We've seen others lose their points for apparently misleading stewards and if Ross Brawn's account of events is anything to go by, Mercedes should've gone home empty handed.
The gap before and after engaging DRS suggests the Mercedes carried greater speed through that part of the circuit, almost certainly aided by DRS. The stewards coveniently chose to compare lap times rather than relative speeds. There is also a safety implication of travelling through a yellow flag zone with DRS open even if the rules don't explicitly forbid this not to mention the absence of clarification as to exactly where ( single yellow or double waved yellow) Schumi reduced speed. Christian Horner has already mentioned that it's been clarified in several meetings that the use of DRS and KERS is not allowed under yellow flags hence the reason Webber did not engage his. This also formed part of the decision to hand Vettel a drive through penalty in Barcelona. So common sense prevailed and Schumi kept his podium but it shouldn't deflect from the fact that Charlie and his minions were once again guilty of double standards.
Well Maxi isn't around any more, and if Lewis wasn't punished after Monaco 2011, and Ferrari after Germany 2010 for bringing the sport into disrepute then no-one will.
And even then, there is only a couple of tenths in it. I wonder what the stewards were looking at then? Do they have more granular timing data? Maybe using the GPS? If they are using sector times, I'm not sure the right decision was reached. Although, if they are simply looking lap on lap,he was slower, albeit by a smidge.
That said, there were many drivers who were significantly faster than their previous time also, webber for one, who if I am reading it right was 8 10ths quicker than his previous lap.
Well according to the telemetry display that the BBC uses on their Onboard feed, Webber NEVER LIFTED through that zone while following Schumacher, so I would be shocked if Michael had.
Quite frankly, I believe they threw the data away.
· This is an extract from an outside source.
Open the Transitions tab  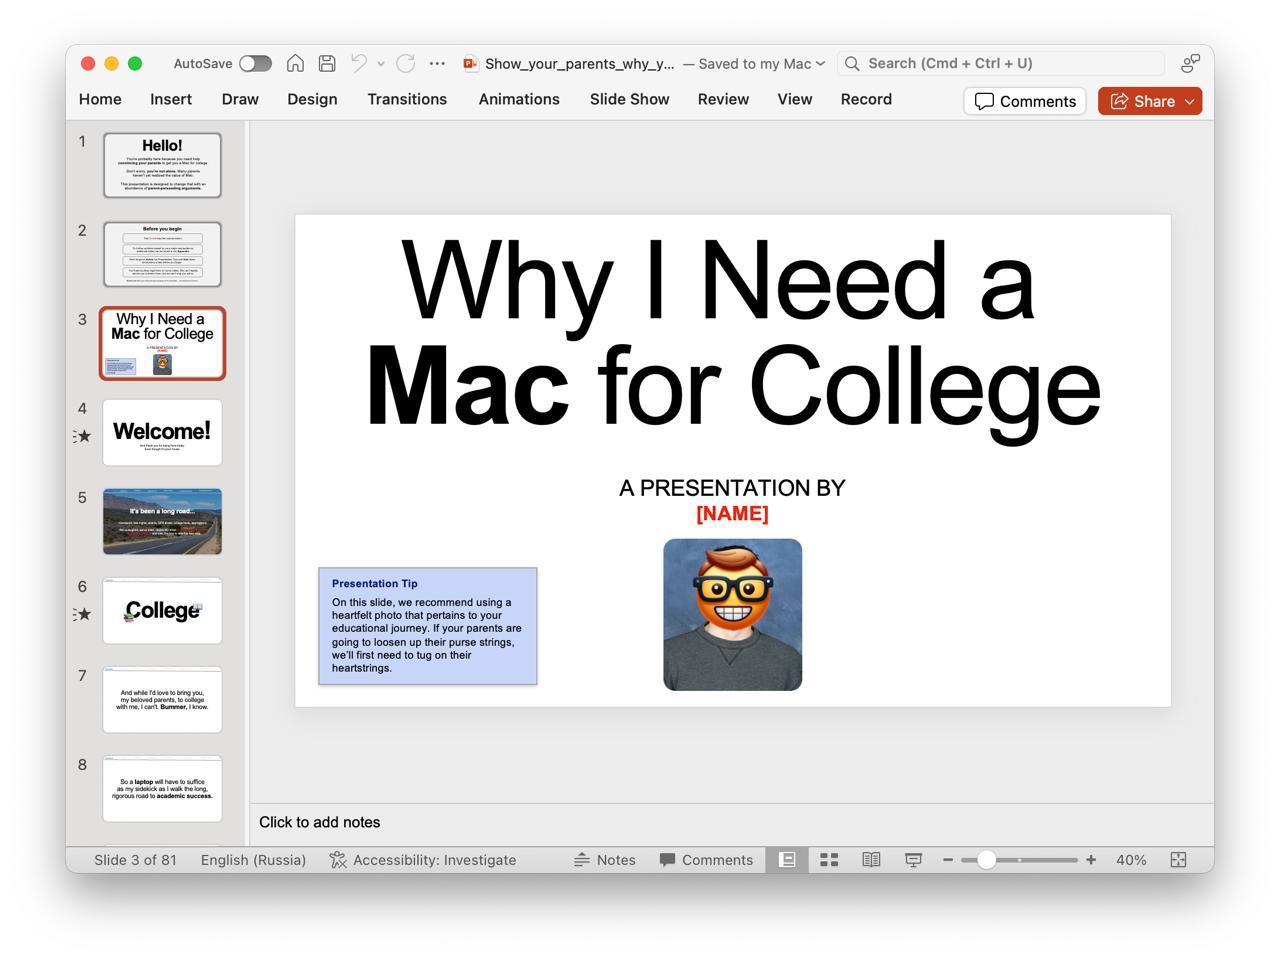pyautogui.click(x=407, y=99)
Their main consideration would have been, "Do we want to yank Schumacher off his first (comeback) Podium". That would have been a PR nightmare for F1 and they didn't want to ruin that story.
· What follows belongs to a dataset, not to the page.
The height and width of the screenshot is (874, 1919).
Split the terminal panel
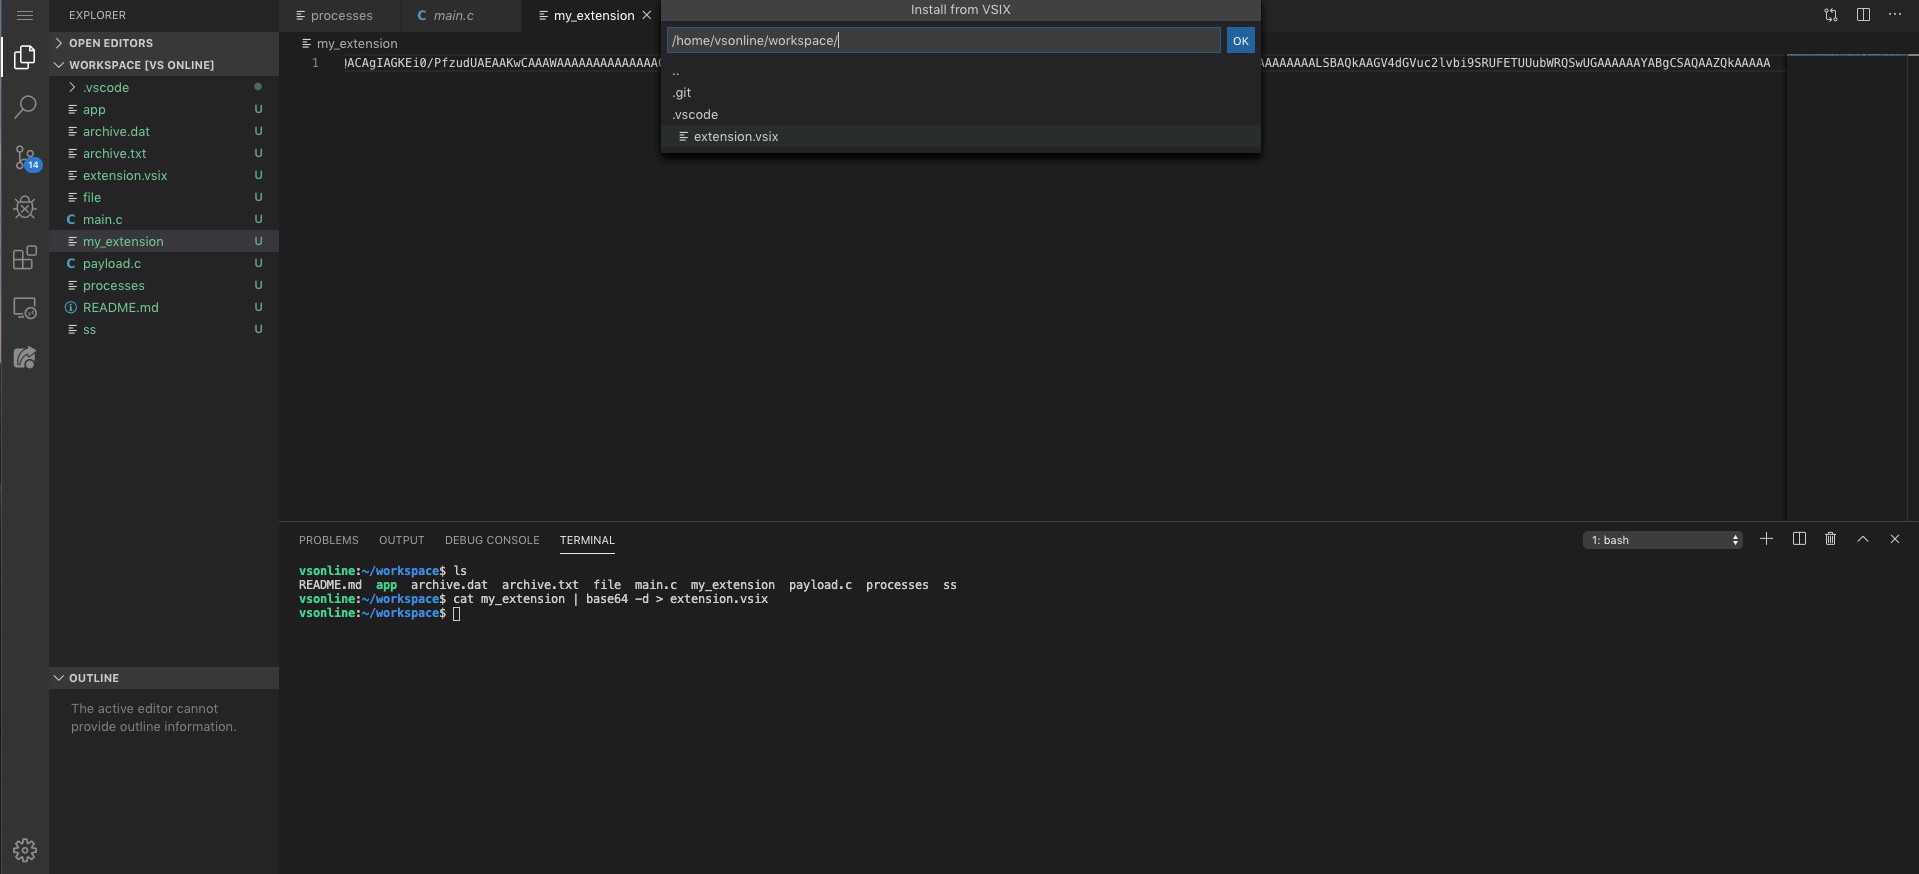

Did they not do something similar in 2010? I think a 5 second penalty to quite a few runners, which didn't change any results? There is a precedent if so. A penalty to acknowledge a breach?
HammydiRestarules If the DRS zone before the yellow flag zone, drivers will activate and will probably forget to deactivate it when they get to the yellow flag zone. However, when you see a yellow flag, you automatically lift off, but you might not deactivate the DRS as you could be unaware you have it open, and your main priority is to lift.
Yes, they're on the Timing Screens above. And it's the same story. His 29.2 sector on Lap 57 was the fastest third sector by anybody on either of the final two laps.